Howard Brody incorporated the Ladies Major League Wrestling, Inc. (LMLW) company on October 27, 1989. The promotion featured women wrestlers that had previously competed in the World Wrestling Federation, National Wrestling Alliance, American Wrestling Association, and Powerful Women of Wrestling promotions, along with several independent women wrestlers. Their matches were aired under the "Wild Women of Wrestling" banner on the Universal Wrestling Federation television series Fury Hour and sold on home video.

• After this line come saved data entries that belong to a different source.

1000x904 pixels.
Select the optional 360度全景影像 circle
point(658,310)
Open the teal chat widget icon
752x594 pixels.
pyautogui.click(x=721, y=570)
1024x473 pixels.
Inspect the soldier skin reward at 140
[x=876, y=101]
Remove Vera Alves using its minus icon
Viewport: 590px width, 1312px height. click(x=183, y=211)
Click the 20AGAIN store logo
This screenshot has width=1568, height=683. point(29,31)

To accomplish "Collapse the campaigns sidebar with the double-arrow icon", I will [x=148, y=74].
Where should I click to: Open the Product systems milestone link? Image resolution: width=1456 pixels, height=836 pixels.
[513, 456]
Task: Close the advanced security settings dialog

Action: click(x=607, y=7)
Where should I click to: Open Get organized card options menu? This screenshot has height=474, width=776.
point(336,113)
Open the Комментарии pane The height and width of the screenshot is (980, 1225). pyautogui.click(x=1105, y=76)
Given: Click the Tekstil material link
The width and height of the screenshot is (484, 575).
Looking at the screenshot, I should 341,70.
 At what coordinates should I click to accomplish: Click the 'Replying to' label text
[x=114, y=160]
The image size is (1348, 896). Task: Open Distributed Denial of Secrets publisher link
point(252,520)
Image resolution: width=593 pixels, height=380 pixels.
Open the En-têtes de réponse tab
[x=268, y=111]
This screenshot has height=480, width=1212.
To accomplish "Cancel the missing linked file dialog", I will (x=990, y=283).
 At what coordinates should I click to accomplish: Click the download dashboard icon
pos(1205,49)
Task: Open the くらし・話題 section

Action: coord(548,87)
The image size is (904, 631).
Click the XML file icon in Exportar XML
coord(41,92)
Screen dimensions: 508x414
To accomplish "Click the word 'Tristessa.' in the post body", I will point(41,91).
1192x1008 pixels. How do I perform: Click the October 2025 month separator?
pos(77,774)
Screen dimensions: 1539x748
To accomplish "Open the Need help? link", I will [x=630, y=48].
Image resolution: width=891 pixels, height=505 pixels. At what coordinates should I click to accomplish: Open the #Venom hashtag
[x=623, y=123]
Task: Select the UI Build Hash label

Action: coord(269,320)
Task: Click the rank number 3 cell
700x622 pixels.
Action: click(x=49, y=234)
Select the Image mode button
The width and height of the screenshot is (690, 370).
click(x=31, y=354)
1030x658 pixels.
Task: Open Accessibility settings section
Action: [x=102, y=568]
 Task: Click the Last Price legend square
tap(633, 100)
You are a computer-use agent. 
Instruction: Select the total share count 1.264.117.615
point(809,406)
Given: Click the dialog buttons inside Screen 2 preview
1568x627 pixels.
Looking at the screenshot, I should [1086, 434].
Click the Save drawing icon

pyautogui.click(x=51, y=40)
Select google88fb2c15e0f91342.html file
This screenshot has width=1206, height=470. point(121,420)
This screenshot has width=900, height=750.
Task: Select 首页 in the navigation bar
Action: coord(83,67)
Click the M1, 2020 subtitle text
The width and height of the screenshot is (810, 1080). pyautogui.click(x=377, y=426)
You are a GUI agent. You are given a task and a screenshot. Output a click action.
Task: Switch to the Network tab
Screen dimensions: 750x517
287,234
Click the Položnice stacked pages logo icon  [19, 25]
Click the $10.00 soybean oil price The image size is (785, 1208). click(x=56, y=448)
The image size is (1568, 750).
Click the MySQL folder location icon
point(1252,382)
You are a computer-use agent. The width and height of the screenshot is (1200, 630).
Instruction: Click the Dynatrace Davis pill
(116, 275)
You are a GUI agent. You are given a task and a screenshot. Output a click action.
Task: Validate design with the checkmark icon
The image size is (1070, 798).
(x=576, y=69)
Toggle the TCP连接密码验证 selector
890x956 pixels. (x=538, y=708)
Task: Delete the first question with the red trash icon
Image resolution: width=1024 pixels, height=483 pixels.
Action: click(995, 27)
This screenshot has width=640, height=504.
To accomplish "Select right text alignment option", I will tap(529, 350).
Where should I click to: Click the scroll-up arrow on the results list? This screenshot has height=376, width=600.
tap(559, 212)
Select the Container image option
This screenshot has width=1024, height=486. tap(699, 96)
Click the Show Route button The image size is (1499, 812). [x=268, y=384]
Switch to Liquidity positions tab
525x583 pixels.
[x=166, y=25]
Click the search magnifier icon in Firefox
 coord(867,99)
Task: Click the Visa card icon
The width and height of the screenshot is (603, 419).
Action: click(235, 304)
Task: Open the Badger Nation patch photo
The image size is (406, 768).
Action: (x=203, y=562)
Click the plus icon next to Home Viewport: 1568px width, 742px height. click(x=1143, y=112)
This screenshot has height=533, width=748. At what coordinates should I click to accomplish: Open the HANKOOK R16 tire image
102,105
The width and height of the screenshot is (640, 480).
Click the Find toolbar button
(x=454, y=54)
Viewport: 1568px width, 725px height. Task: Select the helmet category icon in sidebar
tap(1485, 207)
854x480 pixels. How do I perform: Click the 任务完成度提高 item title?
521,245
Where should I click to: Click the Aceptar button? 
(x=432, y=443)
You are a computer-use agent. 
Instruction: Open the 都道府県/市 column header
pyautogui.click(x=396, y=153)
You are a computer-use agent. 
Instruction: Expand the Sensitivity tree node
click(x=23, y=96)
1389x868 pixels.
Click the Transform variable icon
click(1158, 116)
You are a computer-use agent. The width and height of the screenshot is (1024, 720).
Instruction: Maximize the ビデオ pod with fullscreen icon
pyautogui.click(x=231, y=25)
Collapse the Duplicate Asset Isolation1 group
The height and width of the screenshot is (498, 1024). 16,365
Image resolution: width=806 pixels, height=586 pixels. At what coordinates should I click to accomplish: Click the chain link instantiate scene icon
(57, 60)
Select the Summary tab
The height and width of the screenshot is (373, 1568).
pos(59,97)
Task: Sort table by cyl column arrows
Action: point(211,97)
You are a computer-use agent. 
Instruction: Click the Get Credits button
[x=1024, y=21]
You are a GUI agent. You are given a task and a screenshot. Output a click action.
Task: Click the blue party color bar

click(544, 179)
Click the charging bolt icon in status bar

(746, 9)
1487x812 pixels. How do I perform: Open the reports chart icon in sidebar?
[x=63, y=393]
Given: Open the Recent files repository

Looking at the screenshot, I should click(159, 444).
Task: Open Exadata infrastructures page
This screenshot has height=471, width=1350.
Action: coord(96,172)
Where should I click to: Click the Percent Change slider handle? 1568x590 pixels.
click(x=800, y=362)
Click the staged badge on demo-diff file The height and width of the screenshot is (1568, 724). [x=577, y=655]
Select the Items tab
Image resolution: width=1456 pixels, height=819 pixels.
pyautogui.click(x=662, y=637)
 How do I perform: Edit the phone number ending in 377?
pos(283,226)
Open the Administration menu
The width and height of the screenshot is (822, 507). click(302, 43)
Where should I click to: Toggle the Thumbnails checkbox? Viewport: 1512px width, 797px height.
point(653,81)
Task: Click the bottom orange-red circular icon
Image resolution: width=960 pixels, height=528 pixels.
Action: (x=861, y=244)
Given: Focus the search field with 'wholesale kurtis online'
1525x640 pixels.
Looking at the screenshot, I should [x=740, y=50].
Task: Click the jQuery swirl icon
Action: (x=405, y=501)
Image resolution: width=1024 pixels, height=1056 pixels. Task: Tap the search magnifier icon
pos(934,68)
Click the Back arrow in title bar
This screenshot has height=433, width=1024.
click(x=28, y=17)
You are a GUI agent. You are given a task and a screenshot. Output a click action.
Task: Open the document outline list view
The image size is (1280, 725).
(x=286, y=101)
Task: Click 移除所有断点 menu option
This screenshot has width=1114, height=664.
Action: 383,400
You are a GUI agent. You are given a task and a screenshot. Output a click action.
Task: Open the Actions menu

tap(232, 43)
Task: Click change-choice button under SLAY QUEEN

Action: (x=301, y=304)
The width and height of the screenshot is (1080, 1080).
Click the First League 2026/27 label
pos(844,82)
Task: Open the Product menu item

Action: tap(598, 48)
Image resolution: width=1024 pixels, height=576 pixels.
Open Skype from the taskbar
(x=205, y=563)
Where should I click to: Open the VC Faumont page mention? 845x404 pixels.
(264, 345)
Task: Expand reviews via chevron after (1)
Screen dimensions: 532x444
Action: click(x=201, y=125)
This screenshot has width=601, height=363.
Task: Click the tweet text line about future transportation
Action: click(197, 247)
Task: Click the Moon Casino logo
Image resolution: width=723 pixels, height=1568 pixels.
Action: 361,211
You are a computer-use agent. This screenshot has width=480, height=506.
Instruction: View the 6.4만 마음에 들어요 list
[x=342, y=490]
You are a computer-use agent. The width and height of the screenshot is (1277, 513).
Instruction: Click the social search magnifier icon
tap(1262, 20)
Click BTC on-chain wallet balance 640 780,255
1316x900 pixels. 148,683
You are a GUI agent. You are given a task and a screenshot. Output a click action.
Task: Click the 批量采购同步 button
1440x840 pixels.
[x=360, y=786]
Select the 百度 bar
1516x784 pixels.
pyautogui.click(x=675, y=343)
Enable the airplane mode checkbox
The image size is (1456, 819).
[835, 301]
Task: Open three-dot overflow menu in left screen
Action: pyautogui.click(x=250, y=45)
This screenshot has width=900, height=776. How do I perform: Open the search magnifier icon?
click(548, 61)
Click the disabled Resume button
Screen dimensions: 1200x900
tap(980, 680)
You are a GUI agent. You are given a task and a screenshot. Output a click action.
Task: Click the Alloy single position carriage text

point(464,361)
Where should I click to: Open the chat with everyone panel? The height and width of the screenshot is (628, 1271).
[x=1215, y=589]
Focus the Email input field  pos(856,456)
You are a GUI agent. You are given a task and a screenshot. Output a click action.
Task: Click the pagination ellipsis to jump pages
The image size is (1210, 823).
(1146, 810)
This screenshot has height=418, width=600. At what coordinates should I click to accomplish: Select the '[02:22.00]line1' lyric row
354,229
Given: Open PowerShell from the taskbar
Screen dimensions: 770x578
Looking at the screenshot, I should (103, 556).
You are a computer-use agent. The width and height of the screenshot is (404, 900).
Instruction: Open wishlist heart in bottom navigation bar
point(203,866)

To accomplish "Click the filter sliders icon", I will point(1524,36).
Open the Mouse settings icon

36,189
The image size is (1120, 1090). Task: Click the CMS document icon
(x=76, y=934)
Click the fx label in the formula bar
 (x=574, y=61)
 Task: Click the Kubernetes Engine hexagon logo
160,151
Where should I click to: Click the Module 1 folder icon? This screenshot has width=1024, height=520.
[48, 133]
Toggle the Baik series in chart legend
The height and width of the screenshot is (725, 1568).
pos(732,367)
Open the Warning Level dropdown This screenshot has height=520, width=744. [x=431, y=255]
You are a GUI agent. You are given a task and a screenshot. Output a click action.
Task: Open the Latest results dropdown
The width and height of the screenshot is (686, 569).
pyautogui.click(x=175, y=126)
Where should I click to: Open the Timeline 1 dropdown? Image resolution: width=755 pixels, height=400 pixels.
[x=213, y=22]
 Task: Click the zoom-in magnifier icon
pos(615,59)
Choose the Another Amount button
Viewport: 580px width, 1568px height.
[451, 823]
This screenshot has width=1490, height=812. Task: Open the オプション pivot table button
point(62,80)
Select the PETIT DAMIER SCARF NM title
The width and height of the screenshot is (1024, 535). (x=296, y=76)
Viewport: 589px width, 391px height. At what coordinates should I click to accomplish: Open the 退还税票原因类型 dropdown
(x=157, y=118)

In 1989, Brody and business partner Craig Cohen hired Luna Vachon as the head booker of the company.

==Championships==

===LMLW World Championship===
LMLW originally planned on having former WWF Women's Champion Wendi Richter face NWA United States Women's Champion Misty Blue Simmes to determine the first Ladies Major League Wrestling World Champion; however, Simmes and her troupe of wrestlers (including Linda Dallas and Kat LeRoux) turned down the offer to work for LMLW's initial taping. Instead, in April 1990, Bambi won the "Collision of Champions Battle Royal" to crown the first Ladies Major League Wrestling World Champion (also referred to as the Wild Women of Wrestling Champion).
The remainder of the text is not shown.